§ **DATASET ENTRIES**:

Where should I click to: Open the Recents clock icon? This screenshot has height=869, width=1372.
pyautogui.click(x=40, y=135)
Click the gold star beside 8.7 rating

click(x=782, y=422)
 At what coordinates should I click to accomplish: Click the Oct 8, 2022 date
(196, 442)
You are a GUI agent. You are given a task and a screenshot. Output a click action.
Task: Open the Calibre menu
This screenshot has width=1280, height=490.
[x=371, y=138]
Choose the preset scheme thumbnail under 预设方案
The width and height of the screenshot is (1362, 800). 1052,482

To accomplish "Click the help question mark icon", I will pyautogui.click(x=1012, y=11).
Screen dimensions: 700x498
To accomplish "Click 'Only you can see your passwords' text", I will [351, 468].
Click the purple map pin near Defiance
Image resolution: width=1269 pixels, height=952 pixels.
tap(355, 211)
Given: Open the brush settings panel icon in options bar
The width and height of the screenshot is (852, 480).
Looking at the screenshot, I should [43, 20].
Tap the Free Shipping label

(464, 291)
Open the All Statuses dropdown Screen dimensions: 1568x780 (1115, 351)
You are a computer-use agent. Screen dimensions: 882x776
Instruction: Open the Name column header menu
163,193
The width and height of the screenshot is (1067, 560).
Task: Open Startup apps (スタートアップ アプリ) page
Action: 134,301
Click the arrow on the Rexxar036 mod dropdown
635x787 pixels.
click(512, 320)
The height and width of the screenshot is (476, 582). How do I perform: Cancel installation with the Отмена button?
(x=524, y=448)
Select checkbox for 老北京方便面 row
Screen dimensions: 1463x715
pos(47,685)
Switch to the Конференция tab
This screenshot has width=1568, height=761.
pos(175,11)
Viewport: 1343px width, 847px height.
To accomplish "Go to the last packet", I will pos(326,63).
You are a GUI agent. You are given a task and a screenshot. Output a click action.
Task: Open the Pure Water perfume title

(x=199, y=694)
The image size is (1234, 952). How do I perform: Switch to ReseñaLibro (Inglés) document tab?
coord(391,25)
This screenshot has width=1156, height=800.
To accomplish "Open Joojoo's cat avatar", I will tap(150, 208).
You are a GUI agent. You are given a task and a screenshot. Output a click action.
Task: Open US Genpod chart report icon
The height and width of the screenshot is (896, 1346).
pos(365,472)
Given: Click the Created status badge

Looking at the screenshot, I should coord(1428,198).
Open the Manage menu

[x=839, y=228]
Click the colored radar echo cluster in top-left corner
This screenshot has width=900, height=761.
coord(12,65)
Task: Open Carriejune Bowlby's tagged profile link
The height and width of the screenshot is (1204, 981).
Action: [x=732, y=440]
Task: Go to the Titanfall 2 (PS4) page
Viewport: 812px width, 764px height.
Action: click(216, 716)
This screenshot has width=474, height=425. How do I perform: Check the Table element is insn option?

§ **EXERCISE AIM**: Give back every entry, unchanged in any way.

§ **THE COMPLETED TASK**:
Where should I click to: Open the Recents clock icon? This screenshot has height=869, width=1372.
pyautogui.click(x=40, y=135)
Click the gold star beside 8.7 rating

click(x=782, y=422)
 At what coordinates should I click to accomplish: Click the Oct 8, 2022 date
(196, 442)
You are a GUI agent. You are given a task and a screenshot. Output a click action.
Task: Open the Calibre menu
This screenshot has width=1280, height=490.
[x=371, y=138]
Choose the preset scheme thumbnail under 预设方案
The width and height of the screenshot is (1362, 800). 1052,482

To accomplish "Click the help question mark icon", I will pyautogui.click(x=1012, y=11).
Screen dimensions: 700x498
To accomplish "Click 'Only you can see your passwords' text", I will [351, 468].
Click the purple map pin near Defiance
Image resolution: width=1269 pixels, height=952 pixels.
tap(355, 211)
Given: Open the brush settings panel icon in options bar
The width and height of the screenshot is (852, 480).
Looking at the screenshot, I should [43, 20].
Tap the Free Shipping label

(464, 291)
Open the All Statuses dropdown Screen dimensions: 1568x780 (1115, 351)
You are a computer-use agent. Screen dimensions: 882x776
Instruction: Open the Name column header menu
163,193
The width and height of the screenshot is (1067, 560).
Task: Open Startup apps (スタートアップ アプリ) page
Action: 134,301
Click the arrow on the Rexxar036 mod dropdown
635x787 pixels.
click(512, 320)
The height and width of the screenshot is (476, 582). How do I perform: Cancel installation with the Отмена button?
(x=524, y=448)
Select checkbox for 老北京方便面 row
Screen dimensions: 1463x715
pos(47,685)
Switch to the Конференция tab
This screenshot has width=1568, height=761.
pos(175,11)
Viewport: 1343px width, 847px height.
To accomplish "Go to the last packet", I will pos(326,63).
You are a GUI agent. You are given a task and a screenshot. Output a click action.
Task: Open the Pure Water perfume title

(x=199, y=694)
The image size is (1234, 952). How do I perform: Switch to ReseñaLibro (Inglés) document tab?
coord(391,25)
This screenshot has width=1156, height=800.
To accomplish "Open Joojoo's cat avatar", I will tap(150, 208).
You are a GUI agent. You are given a task and a screenshot. Output a click action.
Task: Open US Genpod chart report icon
The height and width of the screenshot is (896, 1346).
pos(365,472)
Given: Click the Created status badge

Looking at the screenshot, I should coord(1428,198).
Open the Manage menu

[x=839, y=228]
Click the colored radar echo cluster in top-left corner
This screenshot has width=900, height=761.
coord(12,65)
Task: Open Carriejune Bowlby's tagged profile link
The height and width of the screenshot is (1204, 981).
Action: [x=732, y=440]
Task: Go to the Titanfall 2 (PS4) page
Viewport: 812px width, 764px height.
Action: click(216, 716)
This screenshot has width=474, height=425. How do I perform: Check the Table element is insn option?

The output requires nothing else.